→ Task details: Repeat only these lines, exactly: the first line of the data, the line containing "advances (27, 2236)", and every line between them. Pictures stay out.

→ Records from a data collection:
=== Begin Enclosure ===

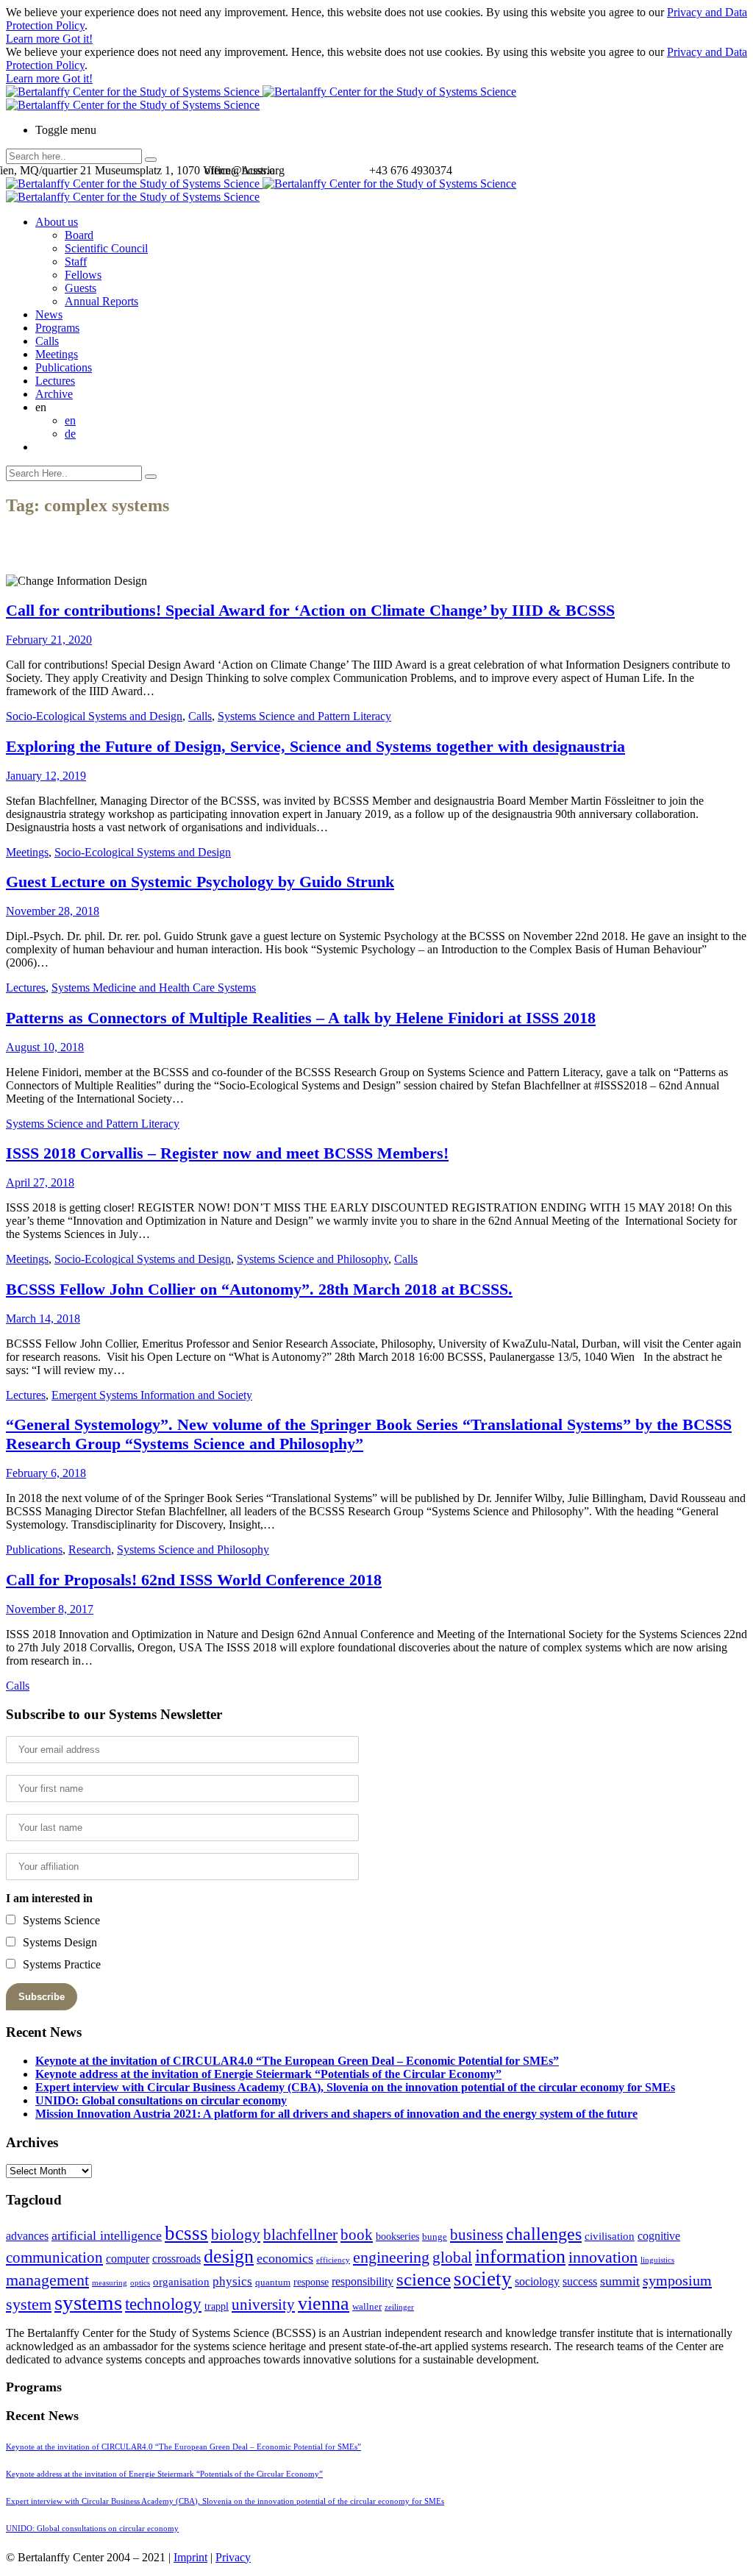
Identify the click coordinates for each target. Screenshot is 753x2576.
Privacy (233, 2557)
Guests (80, 288)
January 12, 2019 (46, 775)
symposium (677, 2280)
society (483, 2279)
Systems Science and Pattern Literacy (304, 716)
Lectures (55, 380)
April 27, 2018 (40, 1182)
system (28, 2304)
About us (56, 222)
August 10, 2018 (45, 1047)
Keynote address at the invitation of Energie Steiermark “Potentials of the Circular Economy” (268, 2074)
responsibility (362, 2281)
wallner (367, 2307)
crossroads (176, 2258)
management (47, 2280)
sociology (537, 2281)
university (263, 2304)
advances (27, 2236)
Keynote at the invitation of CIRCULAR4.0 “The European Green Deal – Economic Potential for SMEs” (297, 2060)
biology (235, 2235)
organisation (181, 2282)
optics (140, 2283)
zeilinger (399, 2307)
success (580, 2281)
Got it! (78, 38)
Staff (76, 261)
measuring (109, 2283)
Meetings (56, 354)
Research (89, 1549)
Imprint (190, 2557)
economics (285, 2258)
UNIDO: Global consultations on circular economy (161, 2100)
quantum (272, 2282)
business (476, 2234)
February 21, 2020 (49, 639)
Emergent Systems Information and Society (151, 1395)
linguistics (657, 2260)
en (70, 420)
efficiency (333, 2260)
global (452, 2257)
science (423, 2279)
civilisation (610, 2236)
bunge (434, 2237)
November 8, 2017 (49, 1609)
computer (127, 2258)
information (520, 2256)
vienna (323, 2303)
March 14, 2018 (43, 1318)
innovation (603, 2257)
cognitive (659, 2236)
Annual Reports (101, 301)
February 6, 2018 (46, 1473)
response (311, 2282)
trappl (216, 2306)
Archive (54, 394)
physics (232, 2281)
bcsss (186, 2233)
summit (620, 2281)
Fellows (83, 274)
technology (163, 2304)
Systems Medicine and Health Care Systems (153, 987)
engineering (391, 2257)
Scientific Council (106, 248)
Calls (47, 341)
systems (88, 2302)
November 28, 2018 (52, 911)
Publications (63, 367)
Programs (57, 327)
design (229, 2256)
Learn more (34, 38)
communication (54, 2257)
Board (79, 235)
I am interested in (49, 1898)
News (49, 314)
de (70, 433)
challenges (544, 2234)
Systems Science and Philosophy (312, 1259)
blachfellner (300, 2235)
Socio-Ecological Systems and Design (94, 716)
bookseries (397, 2236)
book (356, 2235)
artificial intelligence (106, 2235)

=== End Enclosure ===

→ Solution to the exercise:
Identify the click coordinates for each target. Screenshot is 753x2576.
Privacy (233, 2557)
Guests (80, 288)
January 12, 2019 (46, 775)
symposium (677, 2280)
society (483, 2279)
Systems Science and Pattern Literacy (304, 716)
Lectures (55, 380)
April 27, 2018 (40, 1182)
system (28, 2304)
About us (56, 222)
August 10, 2018 (45, 1047)
Keynote address at the invitation of Energie Steiermark “Potentials of the Circular Economy” (268, 2074)
responsibility (362, 2281)
wallner (367, 2307)
crossroads (176, 2258)
management (47, 2280)
sociology (537, 2281)
university (263, 2304)
advances (27, 2236)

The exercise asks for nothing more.